--- DATA TO PROCESS Enclosed Below ---

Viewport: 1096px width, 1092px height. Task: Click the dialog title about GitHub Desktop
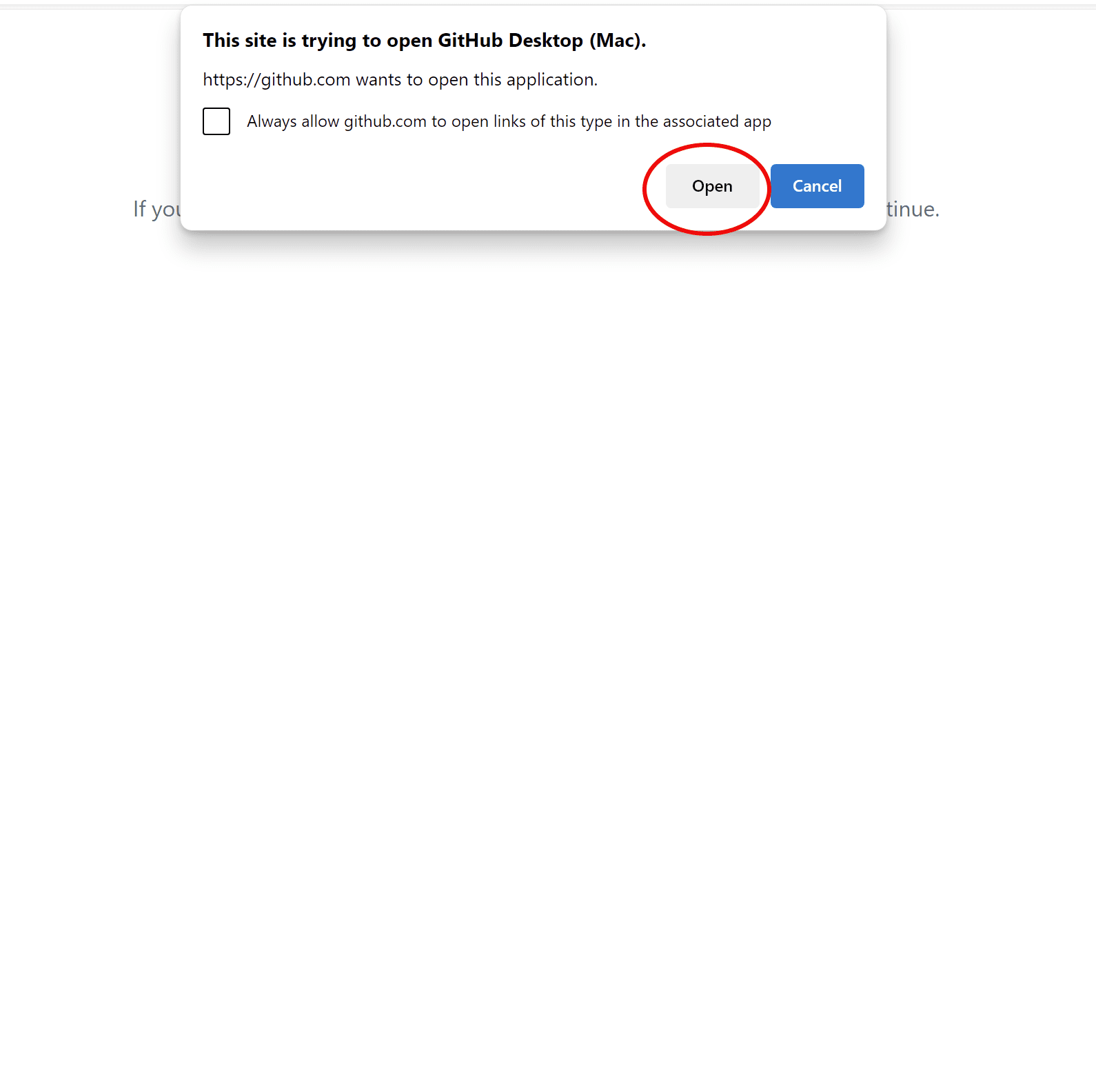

--- End of Enclosed DATA TO PROCESS ---
--- DATA TO PROCESS Enclosed Below ---

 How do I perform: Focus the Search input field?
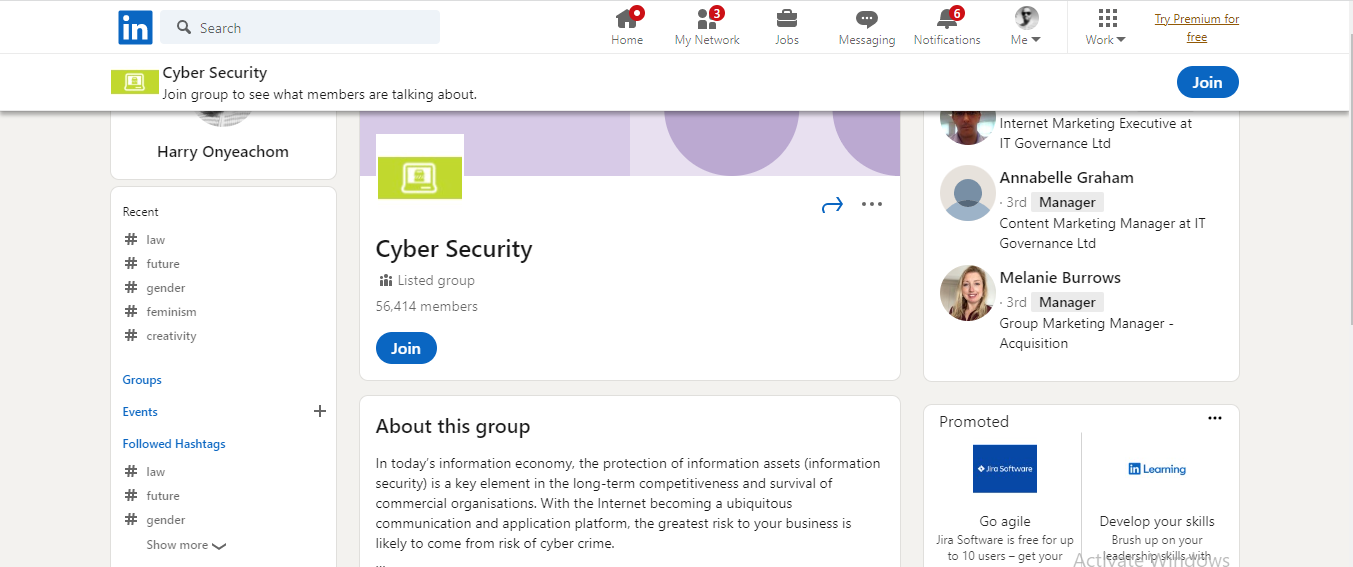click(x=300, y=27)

--- End of Enclosed DATA TO PROCESS ---
--- DATA TO PROCESS Enclosed Below ---

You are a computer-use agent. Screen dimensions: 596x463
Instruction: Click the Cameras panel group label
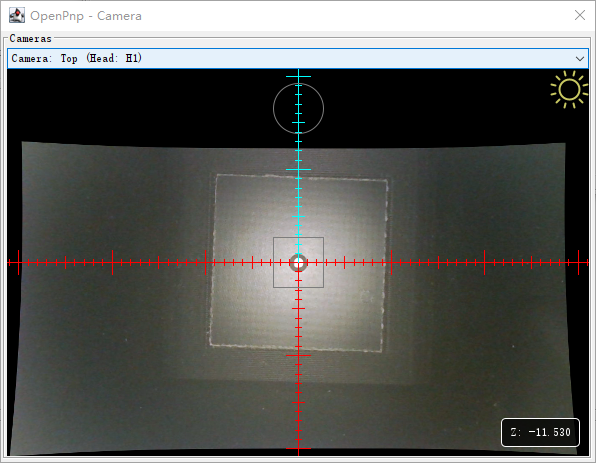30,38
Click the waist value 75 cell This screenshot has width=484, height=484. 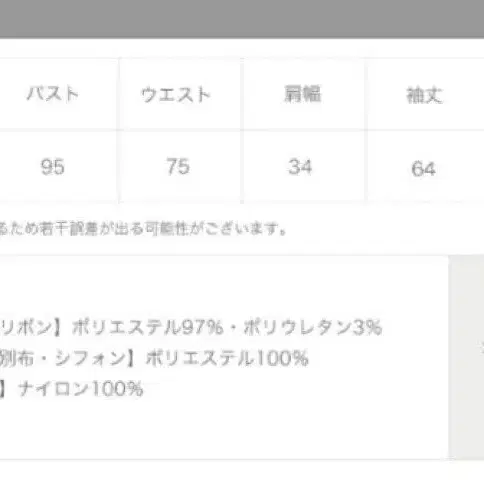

--- End of Enclosed DATA TO PROCESS ---

[TASK TO CARRY OUT] Output should consist of the lines above from the one with "You are a computer-use" down to the one with "Click the waist", exact and without pictures.

[EXERCISE RESULT]
You are a computer-use agent. Screen dimensions: 596x463
Instruction: Click the Cameras panel group label
30,38
Click the waist value 75 cell This screenshot has width=484, height=484. 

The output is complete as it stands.